▶ Consignes de travail
- a) Les affirmations suivantes concordent-elles avec le texte sur le voile ? Répondez par oui ou par non à chacune, en citant les mots décisifs du texte. (i) La burqa y est présentée comme une extrapolation de tout ce qui est négatif dans l'islam. (ii) Le voile idéologique y est situé en Iran à partir de 1989. (iii) Les femmes qui portent le voile y considèrent comme supérieures celles qui ne le portent pas.
- b) Relevez toutes les lignes des entrées qui contiennent la chaîne « This », en tenant compte de la casse.

▶ Texte à lire
Quel jugement porte-t-il sur le voile? «La burqa, c’est une extrapolation de tout ce qui est négatif dans l’islam.» Il explique qu’il y a deux types de voiles. Celui que porte la femme quand elle va dans un lieu de culte, qu’elle porte par respect et pudeur, parce qu’elle est croyante et pratiquante. L’important, c’est qu’elle ne le porte pas avec ostentation. Car, affirme-t-il, dès qu’il y a exagération, que la femme s’affiche partout, c’est suspect. Puis, il y a le voile qui est une pure manipulation à ses yeux. C’est idéologique. Comme en Iran depuis Khomeini en 1979. «C’est une arme politique qui crée une coupure entre les bons et les mauvais croyants et fait de celles qui ne le portent pas des mécréantes. Même si ces femmes sont croyantes, pratiquantes et plus instruites, celles qui portent le voile vont les considérer comme inférieures. C’est le monde à l’envers!»

▶ Entrées pour localiser des mots et des éléments
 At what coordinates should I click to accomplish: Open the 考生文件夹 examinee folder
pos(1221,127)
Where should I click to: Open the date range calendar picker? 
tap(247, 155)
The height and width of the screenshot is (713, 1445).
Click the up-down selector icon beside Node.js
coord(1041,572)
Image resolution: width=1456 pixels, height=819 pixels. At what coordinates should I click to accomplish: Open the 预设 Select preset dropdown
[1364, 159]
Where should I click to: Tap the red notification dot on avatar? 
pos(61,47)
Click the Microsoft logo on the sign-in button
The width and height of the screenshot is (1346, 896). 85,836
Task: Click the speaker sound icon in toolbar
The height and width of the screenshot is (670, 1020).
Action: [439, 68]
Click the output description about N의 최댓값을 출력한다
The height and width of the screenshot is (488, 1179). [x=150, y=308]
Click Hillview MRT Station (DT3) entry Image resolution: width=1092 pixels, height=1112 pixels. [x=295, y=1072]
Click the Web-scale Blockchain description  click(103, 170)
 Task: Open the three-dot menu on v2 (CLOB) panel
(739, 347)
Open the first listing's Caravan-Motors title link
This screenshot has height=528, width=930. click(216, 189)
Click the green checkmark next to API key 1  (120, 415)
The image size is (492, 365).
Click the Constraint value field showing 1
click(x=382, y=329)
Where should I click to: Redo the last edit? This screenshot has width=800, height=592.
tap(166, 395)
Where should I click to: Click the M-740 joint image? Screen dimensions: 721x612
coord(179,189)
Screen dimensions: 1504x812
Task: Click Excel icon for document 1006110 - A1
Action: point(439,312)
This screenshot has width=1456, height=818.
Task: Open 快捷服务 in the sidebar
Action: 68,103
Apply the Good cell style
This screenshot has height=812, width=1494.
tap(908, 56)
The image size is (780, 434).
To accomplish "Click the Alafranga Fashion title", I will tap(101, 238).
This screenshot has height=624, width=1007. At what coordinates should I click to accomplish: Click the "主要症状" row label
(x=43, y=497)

▶ Réponses aux consignes
- a)
(i) Oui : « La burqa, c’est une extrapolation de tout ce qui est négatif dans l’islam. »
(ii) Non : « Comme en Iran depuis Khomeini en 1979. »
(iii) Non : « celles qui portent le voile vont les considérer comme inférieures »

- b)
This screenshot has height=528, width=930. click(216, 189)
Where should I click to: Redo the last edit? This screenshot has width=800, height=592.
This screenshot has width=1456, height=818.
This screenshot has height=812, width=1494.
This screenshot has height=624, width=1007. At what coordinates should I click to accomplish: Click the "主要症状" row label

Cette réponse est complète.